START GIVEN TEXT

Hi folks,
So I have finally understood enough about list levels to do the following (it’s been a loong journey):
I am taking two vertical lines (red), I built points on them, to create horizontal lines. On those horizontal lines I built points, and then use those points to create horizontal (blue) and vertical (green) sublines, both with a possible offset to the base lines.
And, via GetItem.AtIndex I confirmed I managed my logic correctly, so that I can access a group of 4 curves building a quad (violet, bottom right corner) whereever I want:
However, I cannot build all quads, because the List.Combine node doesn’t allow me list level access, which I would need to get this building going on a global level:
List.Combine, List.Map, List.CrossProduct, List.LaceShortest, and List.LaceLongest are a relic from before list levels existed. They require function passing which is quite slow compared to using list levels, but it gets the job done and provide a few other benefits.
For this reason you shouldn’t need to use those nodes from Dynamo 1.2 on (I did call them relics, right?).
So to build atop @bvs1982’s question… what is your desired result? My gut tells me the ‘quick’ fix is ListCreate > List.Transpose.
Thanks for your willingness to help! I was trying to create a sample set of lists with letters to express what I need, but it was getting too complex. so here we go with some pictures. I have 4 sets of m lists (variable, in this case 5) with n list entries each list (variable, in this 6). I need all entries which share the same index in a list to go into a new list (new list results in 4 entries), and this needs to happen for each of the m lists with each of its n entries, resulting in m*n lists with the size of 4:
Okay, finally was able to create an artificial graph which represents the issue. And as soon as you have understood your problem well enough to do that, the solution becomes pretty obvious. in this case I could now see better where the elements are which shall end up in one list. Simply flattening all 4 sets of lists, and using List.Combine then solved my issue:
That does not do the job? I think that may be due to the fact that we are dealing with multiple variables here (m lists of n entries, and that 4 times)?

END GIVEN TEXT

SET OF TASKS
a - In the list-levels thread, which node did the poster use to confirm they could access a group of 4 curves forming a quad?
b - Using the list-levels thread, explain why the nodes List.Combine, List.Map, List.CrossProduct, List.LaceShortest, and List.LaceLongest shouldn't be needed from Dynamo 1.2 on.
Please note that the records are not needed for this work.

START EXERCISE DATA

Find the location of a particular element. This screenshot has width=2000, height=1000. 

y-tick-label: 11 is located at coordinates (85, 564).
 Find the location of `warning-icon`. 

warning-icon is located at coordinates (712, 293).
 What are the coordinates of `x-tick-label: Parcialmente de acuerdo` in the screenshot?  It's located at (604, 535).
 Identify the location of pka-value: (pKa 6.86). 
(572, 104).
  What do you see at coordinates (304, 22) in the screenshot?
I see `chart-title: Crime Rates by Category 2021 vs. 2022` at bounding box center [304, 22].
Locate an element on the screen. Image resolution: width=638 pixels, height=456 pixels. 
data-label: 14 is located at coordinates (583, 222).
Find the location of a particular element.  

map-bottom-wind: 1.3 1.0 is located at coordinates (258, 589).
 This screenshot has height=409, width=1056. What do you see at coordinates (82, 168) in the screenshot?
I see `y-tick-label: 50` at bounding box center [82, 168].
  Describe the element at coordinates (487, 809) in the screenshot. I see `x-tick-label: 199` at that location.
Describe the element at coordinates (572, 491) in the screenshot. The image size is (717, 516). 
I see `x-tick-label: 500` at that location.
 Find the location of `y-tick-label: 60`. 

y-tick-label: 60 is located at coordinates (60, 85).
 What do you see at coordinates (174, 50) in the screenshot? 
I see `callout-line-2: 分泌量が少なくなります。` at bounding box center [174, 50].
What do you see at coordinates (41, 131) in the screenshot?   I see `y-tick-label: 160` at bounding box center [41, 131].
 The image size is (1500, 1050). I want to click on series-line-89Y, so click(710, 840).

END EXERCISE DATA

ANSWERS FOR THIS EXERCISE
a - GetItem.AtIndex

b - These nodes are described as relics from before list levels existed. They rely on function passing, which is quite slow compared to using list levels.